**TEXT TO READ:**
[start]

New paper on nominative linkage in the CGED-Q in Historical Life Course Studies

Cameron Campbell and Bijia Chen published a paper “Nominative Linkage of Records of Officials in the China Government Employee Dataset-Qing (CGED-Q)” in Historical Life Course Studies. It shares their experience with nominative linkage in the CGED-Q. It is  intended to be useful to others who are engaged in large-scale, automated nominative linkage (disambiguation) of individuals in historical Chinese-language sources.

While the approach that they arrived at after many iterations may be specific to the CGED-Q and its contents, the summary of the challenges will be of broader interest, and the methods should at least be a roadmap for others with related projects. Major issues the paper documents and then addresses include the use of variant orthographies for the same character in different editions or sources, replacement of characters with ones that look similar but are actually completely different, replacement of characters with homophones, inconsistencies in the writing of the names of counties, and changes in boundaries that led the same county to be associated with different provinces in different sources or editions.

[end]

**GOAL:**
Copy the announcement about the nominative linkage paper word for word, from its first line to its last. Rely only on the text above and nothing outside it.

**EXTRACTED ENTRIES:**
[start]

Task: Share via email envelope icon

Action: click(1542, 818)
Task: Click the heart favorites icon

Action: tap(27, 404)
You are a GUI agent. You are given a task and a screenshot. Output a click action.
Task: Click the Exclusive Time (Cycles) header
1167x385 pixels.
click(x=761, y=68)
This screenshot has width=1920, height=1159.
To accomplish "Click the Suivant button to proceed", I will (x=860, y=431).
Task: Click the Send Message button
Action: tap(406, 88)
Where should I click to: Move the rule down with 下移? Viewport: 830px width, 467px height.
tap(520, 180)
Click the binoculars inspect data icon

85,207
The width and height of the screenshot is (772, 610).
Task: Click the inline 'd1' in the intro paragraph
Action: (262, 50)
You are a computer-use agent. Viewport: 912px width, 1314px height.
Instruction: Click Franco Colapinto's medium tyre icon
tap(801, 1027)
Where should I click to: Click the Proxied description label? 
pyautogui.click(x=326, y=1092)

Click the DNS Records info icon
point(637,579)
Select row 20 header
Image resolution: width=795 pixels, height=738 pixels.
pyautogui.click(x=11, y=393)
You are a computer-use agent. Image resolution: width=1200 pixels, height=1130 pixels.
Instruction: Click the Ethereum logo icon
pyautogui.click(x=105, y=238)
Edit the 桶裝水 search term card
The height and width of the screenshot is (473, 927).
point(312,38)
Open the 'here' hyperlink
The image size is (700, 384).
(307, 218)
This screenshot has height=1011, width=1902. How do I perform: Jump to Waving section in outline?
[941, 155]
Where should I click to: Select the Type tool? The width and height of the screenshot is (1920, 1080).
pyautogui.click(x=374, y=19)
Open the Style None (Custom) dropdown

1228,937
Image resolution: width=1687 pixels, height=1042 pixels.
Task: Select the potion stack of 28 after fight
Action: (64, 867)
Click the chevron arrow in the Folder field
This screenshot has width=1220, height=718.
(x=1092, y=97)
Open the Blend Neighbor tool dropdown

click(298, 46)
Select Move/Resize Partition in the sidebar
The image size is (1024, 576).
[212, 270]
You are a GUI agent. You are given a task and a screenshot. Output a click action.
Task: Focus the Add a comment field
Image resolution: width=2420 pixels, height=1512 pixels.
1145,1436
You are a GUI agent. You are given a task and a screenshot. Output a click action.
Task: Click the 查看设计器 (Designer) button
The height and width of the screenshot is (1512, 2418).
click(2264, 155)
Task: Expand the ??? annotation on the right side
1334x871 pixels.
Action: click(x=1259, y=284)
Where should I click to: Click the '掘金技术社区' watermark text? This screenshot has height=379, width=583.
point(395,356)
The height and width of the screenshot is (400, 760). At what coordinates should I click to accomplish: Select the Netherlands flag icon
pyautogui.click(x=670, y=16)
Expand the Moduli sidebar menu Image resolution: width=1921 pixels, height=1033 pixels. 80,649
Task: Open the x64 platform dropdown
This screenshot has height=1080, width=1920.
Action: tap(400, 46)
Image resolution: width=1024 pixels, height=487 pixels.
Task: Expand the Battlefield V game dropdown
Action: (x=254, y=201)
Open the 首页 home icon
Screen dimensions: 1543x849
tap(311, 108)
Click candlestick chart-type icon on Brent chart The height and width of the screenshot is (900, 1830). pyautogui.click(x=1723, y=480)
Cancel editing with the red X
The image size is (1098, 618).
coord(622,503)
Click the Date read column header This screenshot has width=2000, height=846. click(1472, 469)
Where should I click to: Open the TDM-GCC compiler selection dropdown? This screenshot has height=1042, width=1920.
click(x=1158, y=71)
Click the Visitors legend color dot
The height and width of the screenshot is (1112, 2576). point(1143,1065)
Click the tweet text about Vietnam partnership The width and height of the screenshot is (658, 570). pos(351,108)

[end]

**ANSWER FOR THIS EXERCISE:**
New paper on nominative linkage in the CGED-Q in Historical Life Course Studies

Cameron Campbell and Bijia Chen published a paper “Nominative Linkage of Records of Officials in the China Government Employee Dataset-Qing (CGED-Q)” in Historical Life Course Studies. It shares their experience with nominative linkage in the CGED-Q. It is  intended to be useful to others who are engaged in large-scale, automated nominative linkage (disambiguation) of individuals in historical Chinese-language sources.

While the approach that they arrived at after many iterations may be specific to the CGED-Q and its contents, the summary of the challenges will be of broader interest, and the methods should at least be a roadmap for others with related projects. Major issues the paper documents and then addresses include the use of variant orthographies for the same character in different editions or sources, replacement of characters with ones that look similar but are actually completely different, replacement of characters with homophones, inconsistencies in the writing of the names of counties, and changes in boundaries that led the same county to be associated with different provinces in different sources or editions.